Contactée par VICE News sur ce point, la mairie de Nice n’a pas souhaité développer.

L’article 175-2 est invoqué quand il n’y a un défaut de consentement, explique à VICE News Me Marie-Pierre Lazard-Pourcines, avocate au barreau de Nice, spécialiste du droit de la famille. « La plupart du temps, cet article concerne les mineurs, » explique Me Lazard-Pourcines. Elle explique qu’à sa connaissance, il n’y a pas de décision antérieure dans laquelle cet article a été invoqué dans le cadre de la radicalisation de l’un des époux.

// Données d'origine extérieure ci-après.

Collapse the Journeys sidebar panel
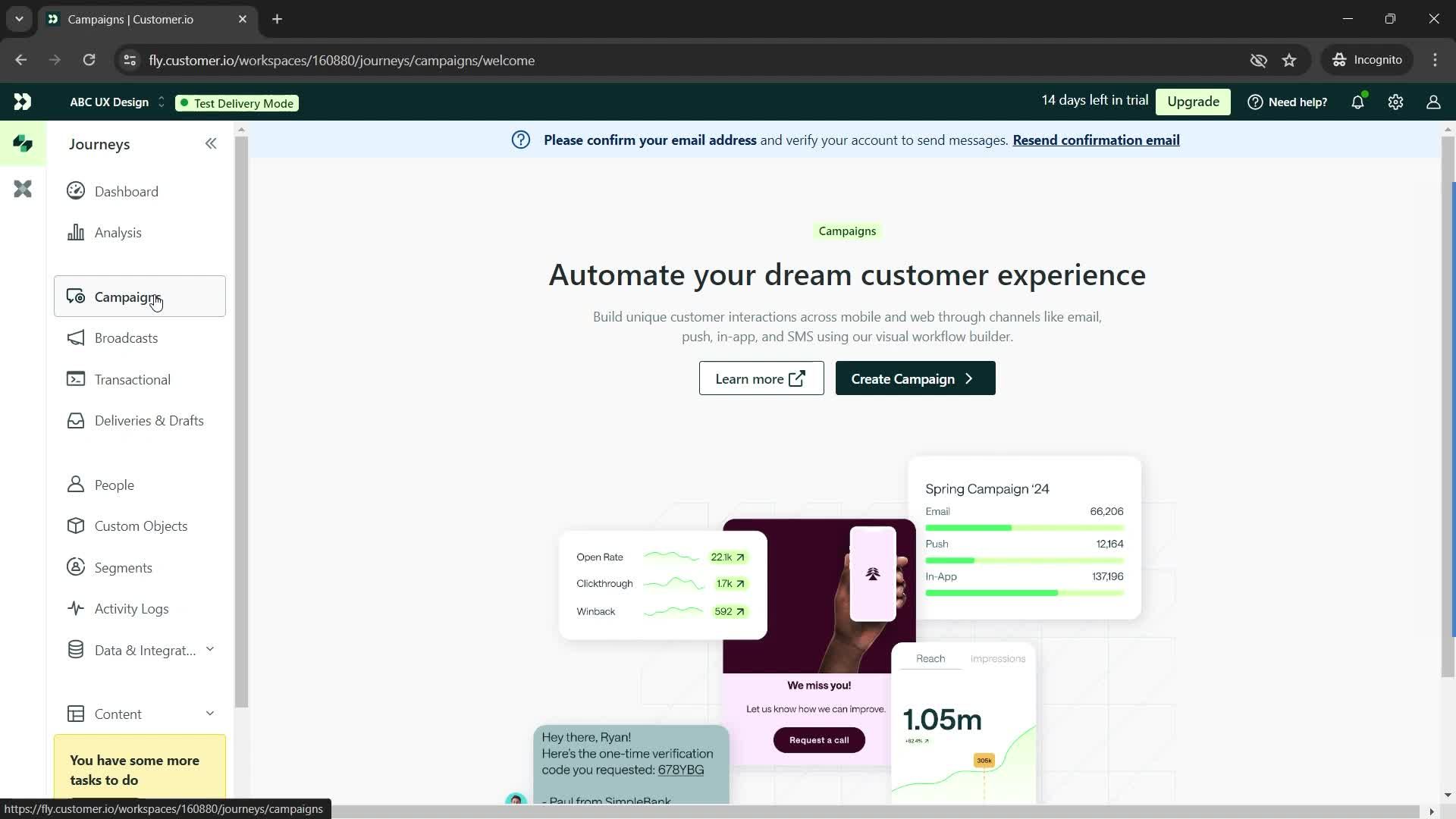 [x=210, y=143]
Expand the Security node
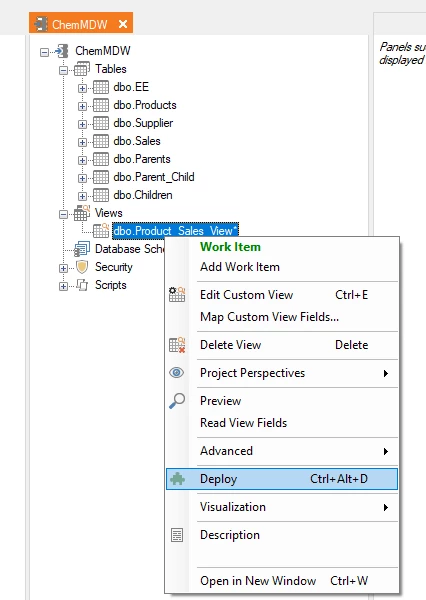Screen dimensions: 426x600 click(x=64, y=268)
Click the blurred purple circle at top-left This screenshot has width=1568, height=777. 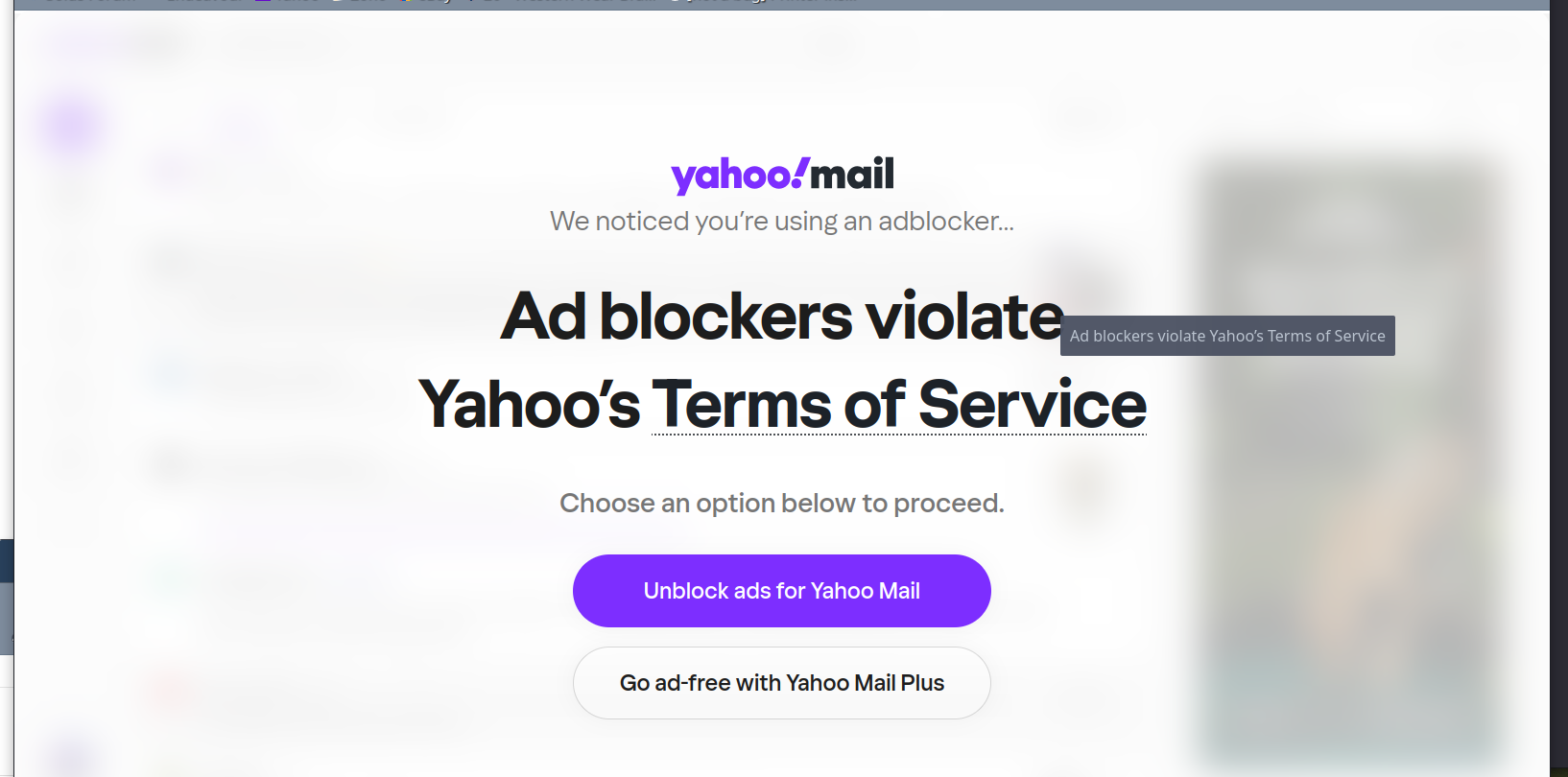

L’avocate n’est pas étonnée que cette première ait lieu à Nice : « Ça s’inscrit dans le contexte politique actuel de Nice, où on est très concernés [par la radicalisation], analyse-t-elle. « Le maire de la ville manifeste une forte opposition à ce phénomène, » explique Me Lazard-Pourcines.

Le maire de Nice a ces dernières années régulièrement pris position pour des mesures et déclarations fortes en termes de sécurité publique. Initiatives souvent critiquées par diverses associations comme visant en premier lieu la communauté musulmane ou les personnes d’origine d’Afrique du Nord, comme en 2012 avec des mesures contre des mariages trop bruyants, ou pendant la dernière coupe du monde avec des arrêtés interdisant le déploiement de drapeaux étrangers dans le centre-ville après les matchs.

C’est à Nice, dans le contexte post-attentats de janvier en France, qu’un petit garçon de huit ans avait été entendu par la police pour « apologie du terrorisme ». Dans sa lettre datée de ce mardi, le maire de Nice rappelle que la cellule d’écoute et d’action contre les dérives fondamentalistes qui a été mise en place à l’automne dans la ville a déjà enregistré 200 appels et 30 signalements.

C’est cette structure qui a averti Christian Estrosi d’un phénomène de radicalisation de la jeune femme qui souhaite se marier. Phénomène qui se serait amplifié ces derniers mois. Le futur mari, âgé de 28 ans, aurait été condamné le 21 janvier par le tribunal correctionnel de Nice avec deux autres hommes pour avoir agressé un boulanger d’origine tunisienne d’être un mauvais musulman parce qu’il vendait du porc et des pâtisseries alcoolisées dans son magasin.

Le maire écrit dans sa lettre à ce propos : « Quand on sait par ailleurs que le futur époux a été condamné, il y a moins de deux mois, pour violence en groupe contre un boulanger qui avait commis pour seul méfait de vendre des sandwichs au jambon et des babas au rhum, je considère que je suis légitime à saisir le procureur. »

Le Procureur de la République a fait prononcer ce lundi matin un sursis à la célébration du mariage, et une enquête va être menée. Enquête à la suite de laquelle le procureur autorisera ou refusera ce mariage, si les doutes en matière de consentement sont avérés. L’avocat du fiancé n’a pas souhaité communiquer sur cette affaire pour l’instant, avant de s’entretenir avec ses clients, rapporte l’AFP.